In [2]:
import pandas as pd
import numpy as np
import matplotlib.pyplot as plt 
import plotly.express as px
import warnings
import ipywidgets as widgets
from ipywidgets import interact, interactive, interact_manual
import plotly.graph_objects as go
import folium
from pandas.plotting import autocorrelation_plot
from statsmodels.tsa.arima_model import ARIMA
from tqdm.notebook import trange, tqdm

# Supress scientific notation/warning
pd.set_option('display.float_format', lambda x: '%.5f' % x)
warnings.filterwarnings("ignore")

## Coronavirus Dashboard

In [3]:
# Confirmed Global Cases
confirmed_df = pd.read_csv("https://raw.githubusercontent.com/CSSEGISandData/COVID-19/master/csse_covid_19_data/csse_covid_19_time_series/time_series_covid19_confirmed_global.csv")
# Number of Death Cases - Global
deaths_df = pd.read_csv("https://raw.githubusercontent.com/CSSEGISandData/COVID-19/master/csse_covid_19_data/csse_covid_19_time_series/time_series_covid19_deaths_global.csv")
# Number of recovered cases - Global
recovered_df = pd.read_csv("https://raw.githubusercontent.com/CSSEGISandData/COVID-19/master/csse_covid_19_data/csse_covid_19_time_series/time_series_covid19_recovered_global.csv")
# US Confirmed Cases
us_confirmed_df = pd.read_csv("https://raw.githubusercontent.com/CSSEGISandData/COVID-19/master/csse_covid_19_data/csse_covid_19_time_series/time_series_covid19_confirmed_US.csv")
# US Death Cases
us_death_df = pd.read_csv("https://raw.githubusercontent.com/CSSEGISandData/COVID-19/master/csse_covid_19_data/csse_covid_19_time_series/time_series_covid19_deaths_US.csv")
# Country-specific Data
country_df = pd.read_csv("https://raw.githubusercontent.com/CSSEGISandData/COVID-19/web-data/data/cases_country.csv")

In [4]:
# Rename column 
confirmed_df.columns = confirmed_df.columns.str.lower()
deaths_df.columns = deaths_df.columns.str.lower()
recovered_df.columns = recovered_df.columns.str.lower()
us_confirmed_df.columns = us_confirmed_df.columns.str.lower()
us_death_df.columns = us_death_df.columns.str.lower()
country_df.columns = country_df.columns.str.lower()

In [5]:
def highlight_column(s, column_dict):
    """Change the color in columns if passed on column_dict"""
    if (s.name in column_dict.keys()):
        return ['background-color: {}'.format(column_dict[s.name])] * len(s)
    return [''] * len(s)

## Number of Confirmed and Deaths by Country

In [6]:
@interact
def number_of_rows(row_max=len(country_df)): 
    if(row_max<0):
        row_max=0
    return country_df.sort_values(by="confirmed", ascending=False).head(row_max).style.apply(highlight_column,column_dict={'confirmed':'grey','deaths':'red','recovered':'green'})

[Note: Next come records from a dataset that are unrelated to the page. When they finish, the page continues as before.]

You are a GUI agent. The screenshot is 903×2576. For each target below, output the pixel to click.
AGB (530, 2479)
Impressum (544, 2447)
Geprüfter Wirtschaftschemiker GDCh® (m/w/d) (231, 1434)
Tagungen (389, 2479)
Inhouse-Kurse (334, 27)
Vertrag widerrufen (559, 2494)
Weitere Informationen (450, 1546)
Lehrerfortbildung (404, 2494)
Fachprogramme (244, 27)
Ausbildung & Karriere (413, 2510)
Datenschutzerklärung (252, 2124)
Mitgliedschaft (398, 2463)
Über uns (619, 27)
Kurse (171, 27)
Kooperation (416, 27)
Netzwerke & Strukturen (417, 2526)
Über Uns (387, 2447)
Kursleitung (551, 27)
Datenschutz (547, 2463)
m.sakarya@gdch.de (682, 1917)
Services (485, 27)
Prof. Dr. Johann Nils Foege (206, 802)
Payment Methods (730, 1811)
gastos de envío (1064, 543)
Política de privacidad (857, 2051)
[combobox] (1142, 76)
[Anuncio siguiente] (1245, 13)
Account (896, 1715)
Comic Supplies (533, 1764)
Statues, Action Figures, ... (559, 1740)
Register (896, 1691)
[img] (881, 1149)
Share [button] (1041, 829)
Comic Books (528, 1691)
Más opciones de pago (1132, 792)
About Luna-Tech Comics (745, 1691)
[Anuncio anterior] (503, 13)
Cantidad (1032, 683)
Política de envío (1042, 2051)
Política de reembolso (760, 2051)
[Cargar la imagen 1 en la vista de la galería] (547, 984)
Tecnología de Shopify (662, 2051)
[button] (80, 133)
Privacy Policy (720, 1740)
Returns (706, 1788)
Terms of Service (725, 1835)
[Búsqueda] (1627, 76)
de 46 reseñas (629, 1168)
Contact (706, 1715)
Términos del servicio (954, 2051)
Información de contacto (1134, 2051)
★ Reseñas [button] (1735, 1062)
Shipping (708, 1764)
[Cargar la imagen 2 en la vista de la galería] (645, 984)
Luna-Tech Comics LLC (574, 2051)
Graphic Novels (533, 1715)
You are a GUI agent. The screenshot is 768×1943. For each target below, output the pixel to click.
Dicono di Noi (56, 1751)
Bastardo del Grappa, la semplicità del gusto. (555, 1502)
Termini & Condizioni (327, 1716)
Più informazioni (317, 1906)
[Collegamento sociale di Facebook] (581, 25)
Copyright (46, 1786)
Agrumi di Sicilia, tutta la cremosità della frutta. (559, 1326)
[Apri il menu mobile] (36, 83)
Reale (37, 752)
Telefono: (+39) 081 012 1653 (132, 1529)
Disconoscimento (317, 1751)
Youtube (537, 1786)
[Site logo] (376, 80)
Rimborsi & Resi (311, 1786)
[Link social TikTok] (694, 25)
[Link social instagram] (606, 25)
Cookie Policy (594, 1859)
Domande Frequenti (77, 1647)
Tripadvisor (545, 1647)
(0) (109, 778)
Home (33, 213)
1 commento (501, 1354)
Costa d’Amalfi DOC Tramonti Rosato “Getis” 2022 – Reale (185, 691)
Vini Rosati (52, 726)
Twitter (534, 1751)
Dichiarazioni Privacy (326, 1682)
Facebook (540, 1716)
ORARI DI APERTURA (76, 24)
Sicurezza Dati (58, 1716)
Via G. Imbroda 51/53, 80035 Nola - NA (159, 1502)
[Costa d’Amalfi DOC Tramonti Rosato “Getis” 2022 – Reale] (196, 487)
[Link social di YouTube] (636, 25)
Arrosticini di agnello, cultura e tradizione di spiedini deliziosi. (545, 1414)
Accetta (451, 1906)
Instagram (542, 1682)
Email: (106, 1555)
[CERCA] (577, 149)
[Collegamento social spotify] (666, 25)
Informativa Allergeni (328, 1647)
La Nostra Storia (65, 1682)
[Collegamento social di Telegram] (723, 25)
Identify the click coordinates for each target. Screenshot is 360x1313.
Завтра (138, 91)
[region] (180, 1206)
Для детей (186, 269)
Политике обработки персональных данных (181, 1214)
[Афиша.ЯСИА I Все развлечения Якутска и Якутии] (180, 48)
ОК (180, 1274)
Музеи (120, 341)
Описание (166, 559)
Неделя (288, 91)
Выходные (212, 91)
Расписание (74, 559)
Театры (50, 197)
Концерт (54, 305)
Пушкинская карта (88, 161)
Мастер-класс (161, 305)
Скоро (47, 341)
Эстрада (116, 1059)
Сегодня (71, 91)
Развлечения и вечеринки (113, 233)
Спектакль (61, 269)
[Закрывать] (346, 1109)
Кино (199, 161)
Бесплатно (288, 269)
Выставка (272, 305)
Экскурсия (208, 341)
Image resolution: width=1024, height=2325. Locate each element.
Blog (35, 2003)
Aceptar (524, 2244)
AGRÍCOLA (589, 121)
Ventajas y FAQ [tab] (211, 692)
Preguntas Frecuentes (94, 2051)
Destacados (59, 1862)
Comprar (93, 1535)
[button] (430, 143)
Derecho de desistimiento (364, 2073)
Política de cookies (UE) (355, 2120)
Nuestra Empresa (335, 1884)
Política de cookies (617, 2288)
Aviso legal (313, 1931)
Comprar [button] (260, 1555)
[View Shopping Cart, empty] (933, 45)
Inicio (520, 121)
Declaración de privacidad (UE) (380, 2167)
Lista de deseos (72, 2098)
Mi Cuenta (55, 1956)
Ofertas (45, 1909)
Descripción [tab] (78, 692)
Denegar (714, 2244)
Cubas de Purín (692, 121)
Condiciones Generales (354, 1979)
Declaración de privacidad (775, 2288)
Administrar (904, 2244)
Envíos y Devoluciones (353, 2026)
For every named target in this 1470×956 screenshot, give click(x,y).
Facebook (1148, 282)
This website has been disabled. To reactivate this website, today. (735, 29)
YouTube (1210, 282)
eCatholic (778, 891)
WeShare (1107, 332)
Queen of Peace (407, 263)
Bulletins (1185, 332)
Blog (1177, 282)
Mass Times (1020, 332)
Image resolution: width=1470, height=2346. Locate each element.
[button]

interactive(children=(IntSlider(value=188, description='row_max', max=564, min=-188), Output()), _dom_classes=…

## Confirmed Cases

Select number of countries to display. 

In [7]:
@interact
def number_of_countries(number_of_countries=10): 
    if(number_of_countries<0):
        number_of_countries=0
    countries_to_show_df = country_df.sort_values(by="confirmed", ascending=False).head(number_of_countries)
    fig_num_countries = px.scatter(countries_to_show_df, x="confirmed", y="deaths",size="deaths", color="country_region",
                 hover_name="country_region", log_x=True, size_max=60)
    fig_num_countries.show()

interactive(children=(IntSlider(value=10, description='number_of_countries', max=30, min=-10), Output()), _dom…

In [8]:
confirmed_df.rename(columns={"country/region": "country"}, inplace=True)
deaths_df.rename(columns={"country/region": "country"}, inplace=True)

In [9]:
# Number of confirmed cases
confirmed_df_y=confirmed_df.query("country=='US'").loc[:,'1/22/20'::].values[0]
# X values - dates
confirmed_df_x=confirmed_df.query("country=='US'").loc[:,'1/22/20'::].columns
# Number of deads
deaths_df_y=deaths_df.query("country=='US'").loc[:,'1/22/20'::].values[0]
# X values - dates
deaths_df_x=deaths_df.query("country=='US'").loc[:,'1/22/20'::].columns

In [10]:
confirmed_by_country = confirmed_df.groupby(['country']).sum()
deaths_by_country    = deaths_df.groupby(['country']).sum()

### Show confirmed by Country

In [11]:
@interact
def show_by_country(country=confirmed_by_country.index): 
    """Show confirmed and deaths per country"""
    # Number of confirmed cases
    confirmed_df_y=confirmed_by_country.query(f"country=='{country}'").loc[:,'1/22/20'::].values[0]
    # X values - dates
    confirmed_df_x=confirmed_by_country.query(f"country=='{country}'").loc[:,'1/22/20'::].columns
    # Number of deads
    deaths_df_y=deaths_by_country.query(f"country=='{country}'").loc[:,'1/22/20'::].values[0]
    # X values - dates
    deaths_df_x=deaths_by_country.query(f"country=='{country}'").loc[:,'1/22/20'::].columns
    fig_by_country = go.Figure()
    fig_by_country.add_trace(go.Scatter(x=confirmed_df_x,y=confirmed_df_y,mode='lines+markers', name='confirmed'))
    fig_by_country.add_trace(go.Scatter(x=deaths_df_x,y=deaths_df_y,mode='markers',name='deaths'))
    fig_by_country.show()

interactive(children=(Dropdown(description='country', options=('Afghanistan', 'Albania', 'Algeria', 'Andorra',…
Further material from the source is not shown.